About
In honor of Poetry Month, join us to celebrate the publication of Bluest Nude by poet Ama Codjoe in conversation with poet and professor Yona Harvey. Ama Codjoe’s highly anticipated debut collection brings generous light to the inner dialogues of women as they bathe, create art, make and lose love. Each poem rises with the urgency of a fully awakened sensual life. Audience Q&A and book sales to follow.
About the Book
Codjoe’s poems explore how the archetype of the artist complicates the typical expectations of women: be gazed upon, be silent, be selfless, reproduce. Dialoguing with and through art, Bluest Nude considers alternative ways of holding and constructing the self. From Lorna Simpson to Gwendolyn Brooks to Lynette Yiadom-Boakye, contemporary and ancestral artists populate Bluest Nude in a choreography of Codjoe’s making. Precise and halting, this finely wrought, riveting collection is marked by an acute rendering of highly charged emotional spaces.

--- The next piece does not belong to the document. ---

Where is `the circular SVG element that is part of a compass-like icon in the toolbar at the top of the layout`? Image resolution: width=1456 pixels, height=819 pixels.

Purposefully shifting between the role of artist and subject, seer and seen, Codjoe’s poems ask what the act of looking does to a person—public looking, private looking, and that most intimate, singular spectacle of looking at one’s self. What does it mean to see while being seen? In poems that illuminate the tension between the possibilities of openness and its impediments, Bluest Nude offers vulnerability as a medium to be immersed in and, ultimately, shared as a kind of power: “There are as many walls inside me / as there are bones at the bottom of the sea,” Codjoe writes in the masterful titular poem. “I want to be seen clearly or not at all.”
About the Presenters
Ama Codjoe is the author of Bluest Nude. She is also the author of Blood of the Air, winner of the Drinking Gourd Chapbook Poetry Prize. Her honors include a 2017 Rona Jaffe Foundation Writers’ Award, a Creative Writing Fellowship from the National Endowment for the Arts, a NYSCA/NYFA Artist Fellowship, and a Jerome Hill Artist Fellowship. Codjoe’s work has twice appeared in The Best American Poetry. She lives in New York City.

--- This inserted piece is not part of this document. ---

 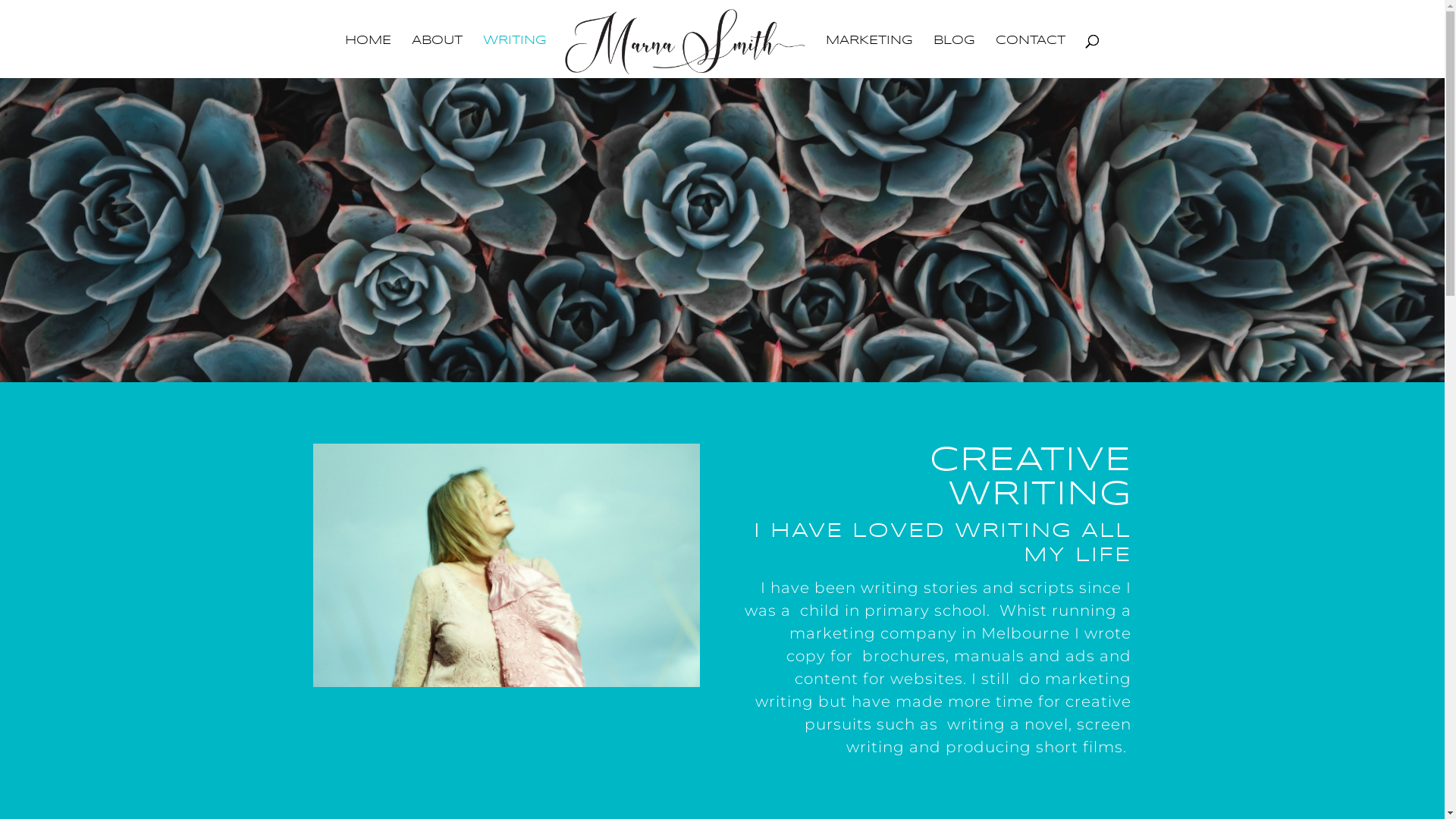 What do you see at coordinates (368, 55) in the screenshot?
I see `'HOME'` at bounding box center [368, 55].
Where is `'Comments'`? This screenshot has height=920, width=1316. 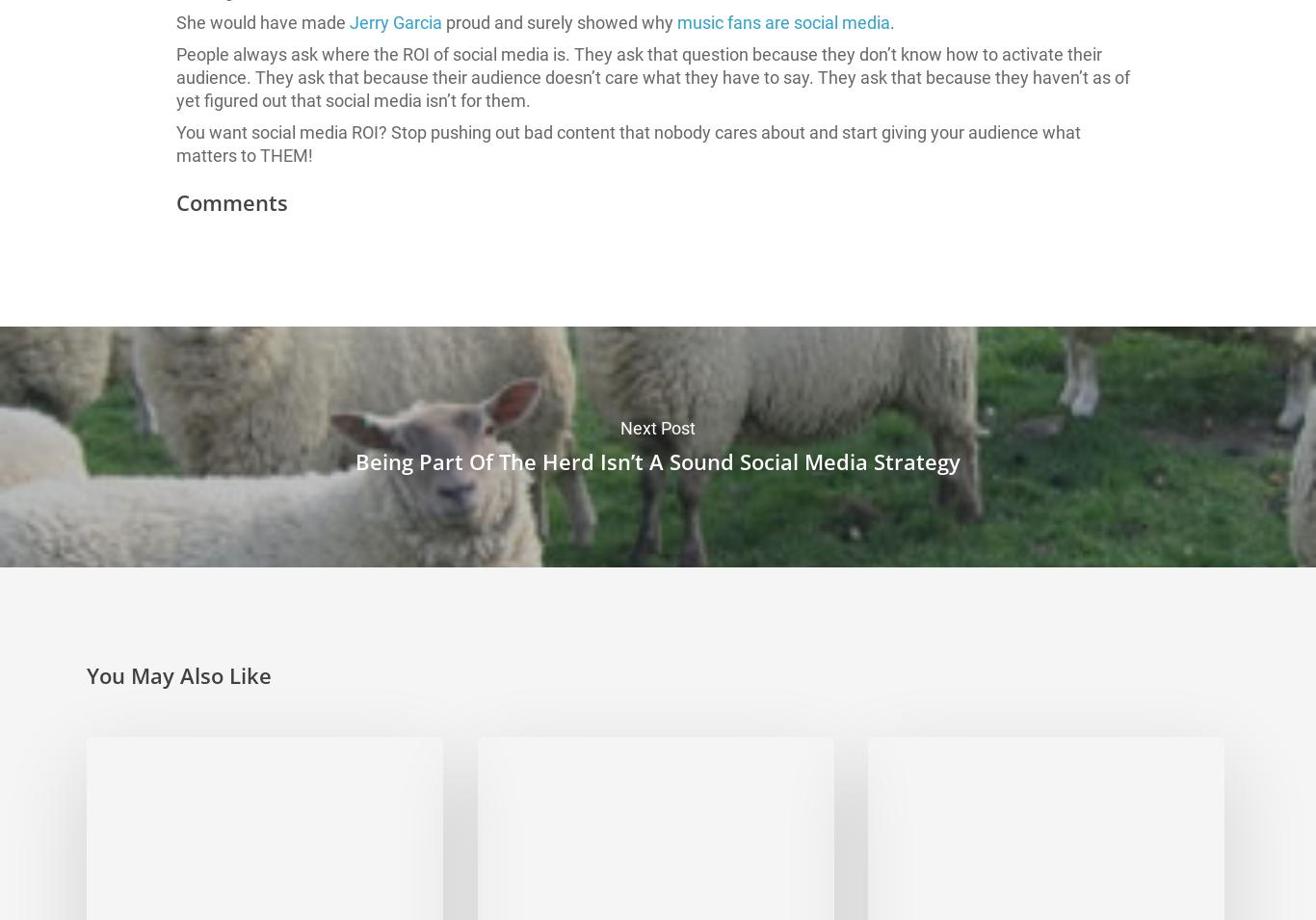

Yona Harvey’s poetry books are You Don’t Have to Go to Mars for Love, winner of The Believer Book Award in Poetry, and Hemming the Water, winner of the Kate Tufts Discovery Award. Her poems have appeared in Obsidian: Literature & Arts in the African Diaspora, The Best American Poetry, Letters to the Future: Black Women/Radical Writing and A Poet’s Craft: A Comprehensive Guide to Making and Sharing Your Poetry. She co-wrote Marvel Comics’ World of Wakanda, a companion series to the bestselling Black Panther comic, and co-wrote Black Panther & the Crew. She is a 2022 Guggenheim Fellow.